Assigning unused cog's hub slots to a "supercog"

Peter Jakacki · 2014-08-16 08:14

I've experimented with higher speeds and less cogs and now since I've hooked up an SD card and a W5500 for Ethernet I'm looking at optimizing the hub access priority which is normally fixed. As soon as I finish off converting the W5200 driver to suit the W5500 I am intending to implement a "supercog" which uses up all the spare hub slots. If for instance I have Tachyon running in cog 0, serial receive in 1, and background functions in 2, then 3,4,5,6,7 are not being used and can essentially give their hub slots to cog 0. This doesn't change how the other cogs operate as they will still get their 1 in 8 as they do now but a supercog could easily speed up Spin too. Any thoughts?

Cluso99 · 2014-08-16 08:24

Why not. We now can test the benefits.
This doesn't just apply to hub slots, although this was possibly the most contraversial topic discussed for the P2.

Bill Henning · 2014-08-16 09:09

I think vacuuming up unused slots to increase performance for cogs that can use it is the way to go... I strongly disagreed with all the arguments against hungry/mooch/green/vacuum.

I am looking forwards to seeing the results!

Heater. · 2014-08-16 11:32

So you don't actually want to use a Propeller, but something more like an ARM Cortex whatever. They are very cheap and do what you want. No messing with HUB slot timing required.

Bill Henning · 2014-08-16 11:54

No, I just hate seeing wasted slots, that could speed up video/HLL cogs on a p1 variant, with no impact on determinism of other cogs.

Heater. · 2014-08-16 12:02

I know what you mean but it does not matter how many HUB slots you steal performance will still fall behind a $1 ARM Cortex whatever.

Bill Henning · 2014-08-16 12:16

I largely agree re/ the ARM (other than the stealing bit)

however that depends on the implementation of the p1v (or the P2), and clock frequency - say a 200MHz/100Mips variant, with vacuum, will definitely not be outperformed by a $1 ARM, and there are the rest of the cores...

My basic stance is leaving performance on the table is silly, and limits what the chip could otherwise do.

Heater. wrote: »

I know what you mean but it does not matter how many HUB slots you steal performance will still fall behind a $1 ARM Cortex whatever.

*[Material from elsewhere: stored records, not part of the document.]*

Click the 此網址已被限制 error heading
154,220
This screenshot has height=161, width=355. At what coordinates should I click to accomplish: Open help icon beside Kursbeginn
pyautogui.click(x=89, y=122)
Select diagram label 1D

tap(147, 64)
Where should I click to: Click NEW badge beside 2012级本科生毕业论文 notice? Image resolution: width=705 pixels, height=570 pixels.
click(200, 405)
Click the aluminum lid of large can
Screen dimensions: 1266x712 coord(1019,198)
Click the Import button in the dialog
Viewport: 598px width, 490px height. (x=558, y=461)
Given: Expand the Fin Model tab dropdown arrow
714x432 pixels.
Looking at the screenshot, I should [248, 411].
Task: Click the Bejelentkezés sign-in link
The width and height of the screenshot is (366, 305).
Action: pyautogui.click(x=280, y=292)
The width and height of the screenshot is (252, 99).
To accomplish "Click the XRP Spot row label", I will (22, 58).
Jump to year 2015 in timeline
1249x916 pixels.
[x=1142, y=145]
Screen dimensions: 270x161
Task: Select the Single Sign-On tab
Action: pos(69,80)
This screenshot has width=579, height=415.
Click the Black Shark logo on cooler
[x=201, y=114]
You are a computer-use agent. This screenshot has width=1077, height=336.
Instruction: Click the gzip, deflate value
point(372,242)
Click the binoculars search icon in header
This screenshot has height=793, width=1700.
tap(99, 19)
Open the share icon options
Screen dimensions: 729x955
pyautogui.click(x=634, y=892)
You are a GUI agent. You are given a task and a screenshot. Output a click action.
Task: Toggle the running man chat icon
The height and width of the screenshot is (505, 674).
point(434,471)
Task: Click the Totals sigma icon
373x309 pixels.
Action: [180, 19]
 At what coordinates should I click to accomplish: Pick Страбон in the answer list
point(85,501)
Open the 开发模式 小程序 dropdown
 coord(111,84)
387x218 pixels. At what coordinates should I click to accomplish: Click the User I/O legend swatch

David Betz · 2014-08-16 12:42

Bill Henning wrote: »

I largely agree re/ the ARM (other than the stealing bit)

however that depends on the implementation of the p1v (or the P2), and clock frequency - say a 200MHz/100Mips variant, with vacuum, will definitely not be outperformed by a $1 ARM, and there are the rest of the cores...

My basic stance is leaving performance on the table is silly, and limits what the chip could otherwise do.

Probably not but would a P1V or P2 outperform a $8 ARM? I'd still like a combination of the two. If there was an open source ARM core I guess we could try that but I don't think there is.

Heater. · 2014-08-16 12:49

I was counting all cores working together vs a cheap ARM Cortex whatever.

Seems to me that if you need that kind of raw compute performance a Prop is not the way to get it.

A Prop has talents in a different area.

This debate has been going on for ages, notably during the old P2 fiasco. I guess we should let it lie.

David Betz · 2014-08-16 13:00

Heater. wrote: »

I was counting all cores working together vs a cheap ARM Cortex whatever.

Seems to me that if you need that kind of raw compute performance a Prop is not the way to get it.

A Prop has talents in a different area.

This debate has been going on for ages, notably during the old P2 fiasco. I guess we should let it lie.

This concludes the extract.